Snowplow 0.8.12 released with a variety of improvements to the Scalding Enrichment process
We are very pleased to announce the immediate availability of Snowplow 0.8.12. We have quite a packed schedule of releases planned over the next few weeks – and we are kicking off with 0.8.12, which consists of various small improvements to our Scalding-based Enrichment process, plus some architectural re-work to prepare for the coming releases (in particular, Amazon Kinesis support).
- Background on this release
- Scalding Enrichment improvements
- Re-architecting our Enrichment process
- Installing this release
This release has two core objectives:
- To make a set of small improvemnts to our Scalding-based Enrichment process
- To re-architect our Enrichment process to make it usable from Amazon Kinesis
We will detail both of these after the jump.
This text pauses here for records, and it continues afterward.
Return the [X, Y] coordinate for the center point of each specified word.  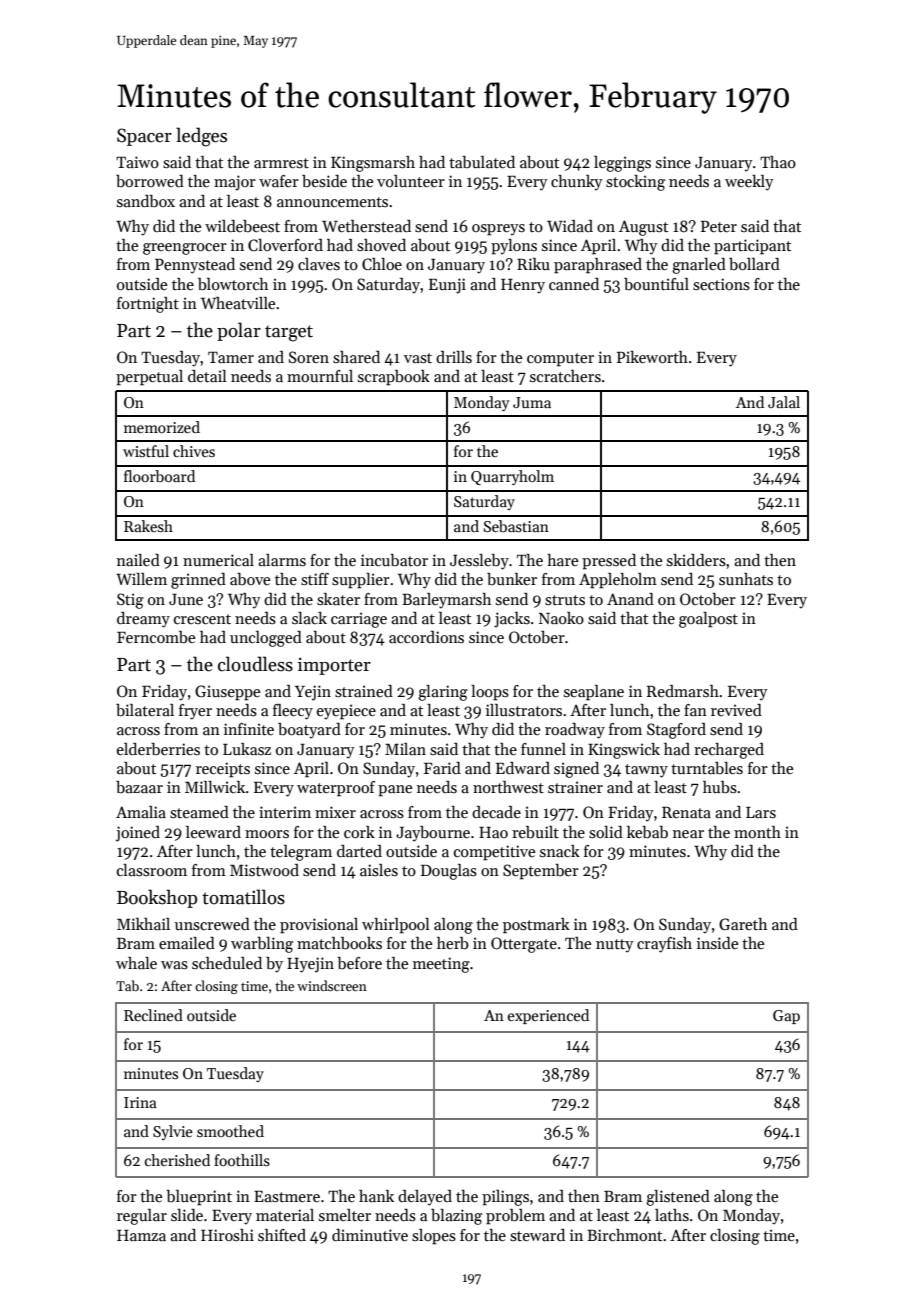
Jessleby [479, 562]
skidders [696, 560]
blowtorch [233, 284]
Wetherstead [366, 226]
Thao [778, 162]
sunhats [746, 579]
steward [537, 1235]
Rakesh [148, 526]
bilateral [145, 710]
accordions [426, 637]
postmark [536, 926]
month [757, 832]
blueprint [199, 1198]
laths [672, 1215]
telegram [301, 853]
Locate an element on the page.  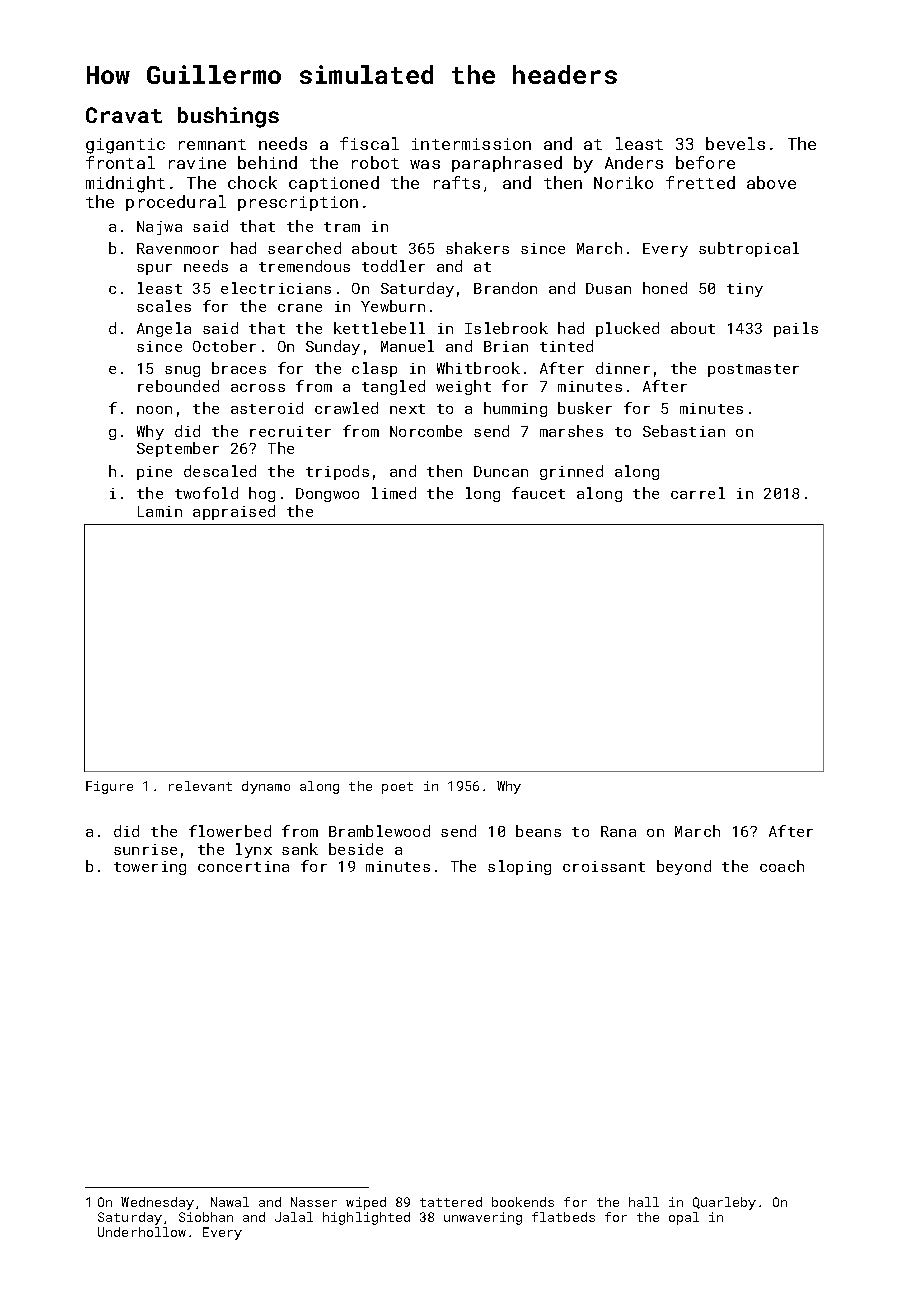
Underhollow is located at coordinates (142, 1232).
The improvements made to our Scalding Enrichment process in this release are as follows:
- We have updated our user-agent parsing library to its latest version, thanks to Rob Kingston for the suggestion (#416)
- We have fixed an issue where Snowplow raw events without a page URI were automatically sent to the bad bucket. As a general purpose event analytics platform, raw events are no longer automatically expected to have an associated page URI. Thanks to Simon Rumble for this suggestion (#399)
- We have added missing validation for fields which the Tracker Protocol expects to be set to ‘0’ or ‘1’ (#408)
- We have added missing validation of the numeric fields in ecommerce transactions (#400)
- We have tweaked the code which parses CloudFront access logs to make it a little more permissive of missing fields if they are not required by Snowplow (#410)
Additionally we have also upgraded some of the Enrichment process’s underlying components: Scala to 2.10.3, Scalding to 0.8.11, SBT to 0.13.0 and sbt-assembly to 0.10.0.
Finally, although not exactly an Enrichment improvement, we have now fixed a bug in cube-pages.sql
, bumping this to 0.1.1. Many thanks to community member Matt Walker for this fix!
Here at Snowplow we are hugely excited about the recent release of Amazon Kinesis, a fully managed service for continuous data processing. We plan to use Kinesis to enable real-time collection and processing of Snowplow event data: as well as enabling us to deliver real-time reporting via Amazon Redshift, this also opens up the possibility of building operational systems on top of the Snowplow event stream.
As a first step, Brandon, one of our Snowplow winterns, is working on a new Snowplow collector which will collect raw Snowplow events and sink them onto a further Kinesis stream; for more details on this collector see this blog post.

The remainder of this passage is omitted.